INFORMATION SHOWN ▸
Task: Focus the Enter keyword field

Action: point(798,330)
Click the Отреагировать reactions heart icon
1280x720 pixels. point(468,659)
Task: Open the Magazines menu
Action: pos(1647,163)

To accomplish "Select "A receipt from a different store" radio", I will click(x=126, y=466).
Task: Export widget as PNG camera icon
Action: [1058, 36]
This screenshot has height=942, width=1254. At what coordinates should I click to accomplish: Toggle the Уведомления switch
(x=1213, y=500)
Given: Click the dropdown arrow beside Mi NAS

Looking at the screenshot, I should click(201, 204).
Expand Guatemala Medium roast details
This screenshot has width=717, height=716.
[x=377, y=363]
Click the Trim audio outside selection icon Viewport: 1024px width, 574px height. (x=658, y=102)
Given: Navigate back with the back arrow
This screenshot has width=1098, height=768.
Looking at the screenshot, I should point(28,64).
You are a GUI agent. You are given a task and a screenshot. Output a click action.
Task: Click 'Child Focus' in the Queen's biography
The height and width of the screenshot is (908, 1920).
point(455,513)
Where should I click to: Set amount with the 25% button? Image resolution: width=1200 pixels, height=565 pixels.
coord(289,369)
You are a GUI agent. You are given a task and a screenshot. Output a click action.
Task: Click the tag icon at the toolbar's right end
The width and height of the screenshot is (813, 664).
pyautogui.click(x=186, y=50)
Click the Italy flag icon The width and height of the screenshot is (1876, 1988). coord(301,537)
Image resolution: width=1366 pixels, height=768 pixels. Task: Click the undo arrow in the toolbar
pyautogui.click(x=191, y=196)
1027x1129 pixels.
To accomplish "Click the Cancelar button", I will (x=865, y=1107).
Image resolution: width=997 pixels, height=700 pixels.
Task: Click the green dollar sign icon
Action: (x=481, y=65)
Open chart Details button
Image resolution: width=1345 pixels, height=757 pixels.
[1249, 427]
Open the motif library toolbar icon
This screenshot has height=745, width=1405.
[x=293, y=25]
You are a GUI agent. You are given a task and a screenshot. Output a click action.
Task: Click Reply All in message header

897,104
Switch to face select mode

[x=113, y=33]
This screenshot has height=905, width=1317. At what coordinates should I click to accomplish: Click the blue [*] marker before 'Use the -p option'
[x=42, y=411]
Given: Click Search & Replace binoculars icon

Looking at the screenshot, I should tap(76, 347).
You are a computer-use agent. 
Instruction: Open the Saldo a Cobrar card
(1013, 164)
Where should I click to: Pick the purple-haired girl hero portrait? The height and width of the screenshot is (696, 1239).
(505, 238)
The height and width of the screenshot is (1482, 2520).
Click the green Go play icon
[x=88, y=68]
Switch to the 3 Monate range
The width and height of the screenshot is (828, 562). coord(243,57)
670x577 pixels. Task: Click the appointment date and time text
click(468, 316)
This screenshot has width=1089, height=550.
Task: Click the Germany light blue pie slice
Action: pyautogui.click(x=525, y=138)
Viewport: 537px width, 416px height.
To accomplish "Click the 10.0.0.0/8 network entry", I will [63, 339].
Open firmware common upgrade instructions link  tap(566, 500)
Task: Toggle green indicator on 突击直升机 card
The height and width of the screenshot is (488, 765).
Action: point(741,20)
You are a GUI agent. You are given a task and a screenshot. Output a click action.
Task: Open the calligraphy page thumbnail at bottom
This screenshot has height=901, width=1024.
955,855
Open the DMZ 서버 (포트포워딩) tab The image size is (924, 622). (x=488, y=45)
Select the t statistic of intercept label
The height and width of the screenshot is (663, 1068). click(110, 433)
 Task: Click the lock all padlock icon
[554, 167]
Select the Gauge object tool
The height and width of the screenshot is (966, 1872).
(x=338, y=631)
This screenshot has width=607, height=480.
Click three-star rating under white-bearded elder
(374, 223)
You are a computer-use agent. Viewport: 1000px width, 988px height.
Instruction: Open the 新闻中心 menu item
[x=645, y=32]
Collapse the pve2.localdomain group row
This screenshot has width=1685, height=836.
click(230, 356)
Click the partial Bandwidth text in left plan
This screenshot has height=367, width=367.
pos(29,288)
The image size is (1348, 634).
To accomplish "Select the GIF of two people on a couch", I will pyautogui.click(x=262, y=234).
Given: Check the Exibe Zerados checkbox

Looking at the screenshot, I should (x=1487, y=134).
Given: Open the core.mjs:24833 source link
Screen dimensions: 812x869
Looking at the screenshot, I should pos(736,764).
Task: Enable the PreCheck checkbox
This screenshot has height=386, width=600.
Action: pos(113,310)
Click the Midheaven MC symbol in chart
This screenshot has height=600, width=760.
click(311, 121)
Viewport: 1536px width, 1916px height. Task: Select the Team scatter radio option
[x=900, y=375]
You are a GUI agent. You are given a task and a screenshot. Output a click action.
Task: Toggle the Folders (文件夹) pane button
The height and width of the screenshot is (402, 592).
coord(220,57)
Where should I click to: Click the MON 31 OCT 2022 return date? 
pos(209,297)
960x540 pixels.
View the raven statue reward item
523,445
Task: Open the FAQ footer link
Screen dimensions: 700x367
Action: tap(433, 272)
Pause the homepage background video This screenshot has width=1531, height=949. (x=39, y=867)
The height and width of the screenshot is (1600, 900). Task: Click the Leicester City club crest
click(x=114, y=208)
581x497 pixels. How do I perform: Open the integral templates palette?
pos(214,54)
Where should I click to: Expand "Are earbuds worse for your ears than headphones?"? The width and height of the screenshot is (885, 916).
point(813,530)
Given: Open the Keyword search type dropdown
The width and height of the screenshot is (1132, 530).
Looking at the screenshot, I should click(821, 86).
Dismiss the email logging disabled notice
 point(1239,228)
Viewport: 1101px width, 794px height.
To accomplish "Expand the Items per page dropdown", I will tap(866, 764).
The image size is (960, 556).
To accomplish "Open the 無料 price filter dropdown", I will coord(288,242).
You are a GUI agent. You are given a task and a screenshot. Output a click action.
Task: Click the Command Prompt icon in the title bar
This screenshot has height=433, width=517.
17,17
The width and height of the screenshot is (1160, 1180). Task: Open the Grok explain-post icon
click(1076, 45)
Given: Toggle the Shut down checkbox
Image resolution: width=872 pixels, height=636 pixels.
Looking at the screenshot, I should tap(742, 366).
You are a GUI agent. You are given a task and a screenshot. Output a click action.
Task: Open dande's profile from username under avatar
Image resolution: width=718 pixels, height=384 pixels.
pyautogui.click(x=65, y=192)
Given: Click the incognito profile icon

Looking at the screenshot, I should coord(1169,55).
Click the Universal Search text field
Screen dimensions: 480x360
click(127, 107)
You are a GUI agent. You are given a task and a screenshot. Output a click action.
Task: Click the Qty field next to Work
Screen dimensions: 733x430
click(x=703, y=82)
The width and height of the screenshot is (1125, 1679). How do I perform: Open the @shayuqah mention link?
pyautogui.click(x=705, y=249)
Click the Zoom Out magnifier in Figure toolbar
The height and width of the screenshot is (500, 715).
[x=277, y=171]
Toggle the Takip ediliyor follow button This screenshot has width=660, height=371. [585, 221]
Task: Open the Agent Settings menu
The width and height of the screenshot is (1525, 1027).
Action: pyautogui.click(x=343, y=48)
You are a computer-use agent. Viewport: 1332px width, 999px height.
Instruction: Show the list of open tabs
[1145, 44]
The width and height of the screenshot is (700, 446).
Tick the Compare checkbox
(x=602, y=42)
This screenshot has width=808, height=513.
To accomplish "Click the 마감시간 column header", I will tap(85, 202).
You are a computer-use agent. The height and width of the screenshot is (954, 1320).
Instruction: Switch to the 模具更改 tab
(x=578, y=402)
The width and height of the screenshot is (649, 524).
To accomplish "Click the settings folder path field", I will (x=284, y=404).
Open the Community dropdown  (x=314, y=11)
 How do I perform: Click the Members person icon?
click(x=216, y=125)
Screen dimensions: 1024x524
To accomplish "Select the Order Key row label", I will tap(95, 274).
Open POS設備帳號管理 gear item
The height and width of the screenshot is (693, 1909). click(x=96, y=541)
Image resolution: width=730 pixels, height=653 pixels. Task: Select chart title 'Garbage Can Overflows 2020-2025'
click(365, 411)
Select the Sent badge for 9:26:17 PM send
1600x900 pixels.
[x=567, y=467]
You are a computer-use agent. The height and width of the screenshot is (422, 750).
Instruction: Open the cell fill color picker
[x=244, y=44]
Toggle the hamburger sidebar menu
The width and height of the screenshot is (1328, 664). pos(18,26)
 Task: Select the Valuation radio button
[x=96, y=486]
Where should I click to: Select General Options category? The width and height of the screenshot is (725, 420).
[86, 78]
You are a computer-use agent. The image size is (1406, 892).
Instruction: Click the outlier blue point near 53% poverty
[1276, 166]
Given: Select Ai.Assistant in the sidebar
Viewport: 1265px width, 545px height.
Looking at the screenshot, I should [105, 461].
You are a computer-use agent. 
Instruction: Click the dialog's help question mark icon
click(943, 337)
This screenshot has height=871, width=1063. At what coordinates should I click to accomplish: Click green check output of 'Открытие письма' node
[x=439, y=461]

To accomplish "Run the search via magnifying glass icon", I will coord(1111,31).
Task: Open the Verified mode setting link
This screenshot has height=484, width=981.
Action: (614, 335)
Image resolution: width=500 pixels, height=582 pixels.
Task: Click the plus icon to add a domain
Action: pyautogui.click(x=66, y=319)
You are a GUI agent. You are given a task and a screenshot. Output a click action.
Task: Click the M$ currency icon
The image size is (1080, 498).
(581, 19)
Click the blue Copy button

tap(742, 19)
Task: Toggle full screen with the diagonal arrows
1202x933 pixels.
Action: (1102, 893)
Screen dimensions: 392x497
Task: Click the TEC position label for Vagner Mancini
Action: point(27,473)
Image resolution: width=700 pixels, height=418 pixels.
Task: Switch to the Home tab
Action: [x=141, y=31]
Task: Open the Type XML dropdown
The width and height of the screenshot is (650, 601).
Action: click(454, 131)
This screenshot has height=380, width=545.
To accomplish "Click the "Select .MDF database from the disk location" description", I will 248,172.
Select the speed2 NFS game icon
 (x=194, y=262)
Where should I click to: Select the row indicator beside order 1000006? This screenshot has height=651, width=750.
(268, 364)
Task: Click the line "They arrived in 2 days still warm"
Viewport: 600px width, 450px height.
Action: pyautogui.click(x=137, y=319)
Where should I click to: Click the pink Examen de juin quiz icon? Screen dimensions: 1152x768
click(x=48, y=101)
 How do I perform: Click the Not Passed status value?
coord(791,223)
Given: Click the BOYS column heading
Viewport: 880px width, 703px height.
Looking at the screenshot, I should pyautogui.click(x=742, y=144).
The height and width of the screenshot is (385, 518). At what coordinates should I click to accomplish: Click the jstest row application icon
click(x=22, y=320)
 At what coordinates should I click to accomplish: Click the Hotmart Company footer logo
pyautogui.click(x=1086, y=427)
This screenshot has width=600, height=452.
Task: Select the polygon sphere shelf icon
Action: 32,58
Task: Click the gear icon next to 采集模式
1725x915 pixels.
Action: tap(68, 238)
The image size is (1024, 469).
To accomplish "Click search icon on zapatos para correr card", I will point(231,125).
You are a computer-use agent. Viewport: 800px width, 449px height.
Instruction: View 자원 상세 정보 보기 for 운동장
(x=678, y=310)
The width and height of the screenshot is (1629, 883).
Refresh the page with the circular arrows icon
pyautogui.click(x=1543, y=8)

WHAT YOU WILL DO ▸
From the entries above, copy every line where the word "computer" shows up.

EXERCISE RESULT ▸
You are a computer-use agent. 
You are a computer-use agent. Viewport: 1000px width, 988px height.
You are a computer-use agent. Viewport: 1332px width, 999px height.
You are a computer-use agent. The height and width of the screenshot is (954, 1320).
You are a computer-use agent. The height and width of the screenshot is (422, 750).
You are a computer-use agent. The image size is (1406, 892).
You are a computer-use agent. 
You are a computer-use agent. Viewport: 800px width, 449px height.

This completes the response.